Perhaps DoubleClick deserved disapproval for considering combining its own database of personal information that could not identify individuals with that of a failing company, whose database could. But the threat by attorneys general to gang up on a company to force it to capitulate just to avoid ruinous defense costs, as the cities and trial lawyers did against Smith & Wesson, is pure legal blackmail – a misuse of the courts to coerce companies to do what some attorneys general want but their legislatures do not.

Perhaps the most egregious activity of the AGs so far is their ganging-up against Microsoft. New books on the antitrust case show that a reasonable settlement foundered after attempts by Judge Richard Posner to get the approval of 19 state attorneys general who had piggy-backed on the federal suit. (State suits, by the way, have been laughed out of court.) A Microsoft official recalls Posner describing his negotiation with the states was "like herding cats."
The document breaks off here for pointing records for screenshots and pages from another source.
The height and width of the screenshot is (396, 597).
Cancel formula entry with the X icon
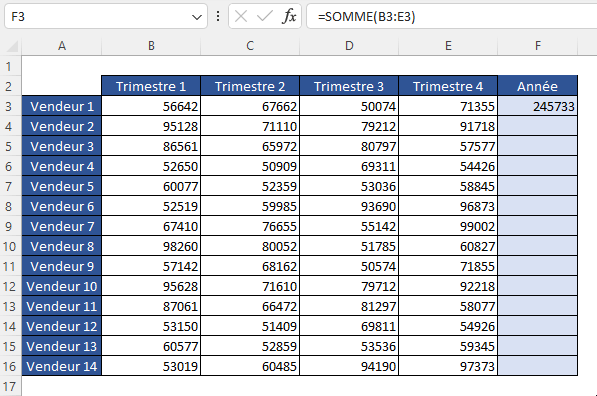coord(241,16)
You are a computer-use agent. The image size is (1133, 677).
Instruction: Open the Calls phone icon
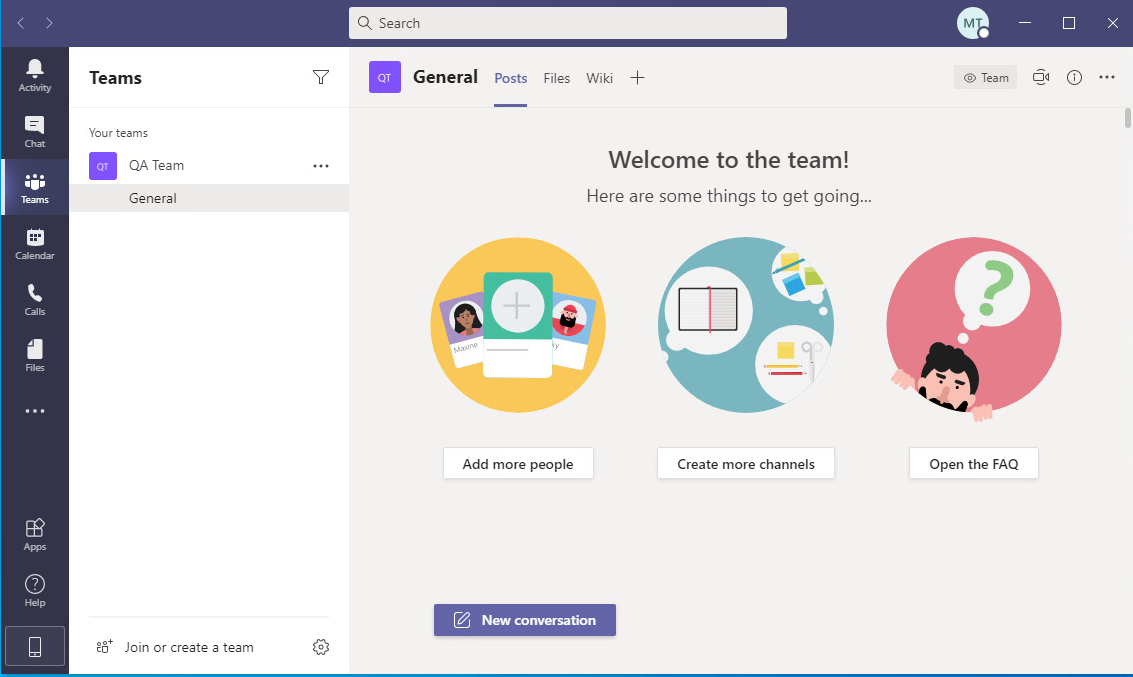coord(35,299)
Alabama's Republican attorney general, Bill Pryor exposed the dangers contingency-fee arrangements between government officials and trial attorneys, as in the tobacco suit, posed to the law. Pryor as Alabama's AG is obligated to defend the state's suit against ExxonMobil, but he has publicly criticized the governor's paying a contingency fee to the law firm hired to handle it.

As Pryor said in a speech last November, "The use of contingent-fee contracts allows government lawyers to avoid the appropriation process; it creates the illusion that the lawsuits are being pursued at no cost to the taxpayers. These contracts also create the potential for outrageous windfalls or even outright corruption for political supporters of the officials who negotiated the contracts."

Strange that one of the best of the attorneys general comes from a state with a reputation for ridiculous verdicts. In the latest case against ExxonMobil, the contingency fee law firm hired by Alabama stands to earn $490 million if the verdict holds. Was ExxonMobil wrong about the lease? I don't know. But the verdict has had a "Smith & Wesson-type" effect with one of four other oil firms that have lease disputes with the states. That firm, it is reported, offered to surrender to the state's terms without a fight.

What really makes this case obnoxious (and too typical) is that Siegelman had one of his biggest campaign donors do the litigating. According to triallawyermoney.org, a database of campaign contributions available over the Internet, attorneys in the firm that was chosen gave $69,600 to Siegelman's campaign in the last election cycle and $235,000 to the State Democratic Executive Committee of Alabama. In all, Siegelman received $850,000 from Alabama's trial lawyers and their political action committees.

As Reich wrote two years ago: "In the old days, state legislatures or Congress would enact laws, which would be administered by regulatory agencies." Now, instead, we are "regulating U.S. industry through lawsuits." Why? One big reason is the alliance between attorneys general, ex-AGs (like Siegelman) and trial lawyers. It's an old story of a lust for publicity, for money, for votes at any price, but it is fast making the nation's system of justice into a tool for government extortion – placing the New Economy at further risk.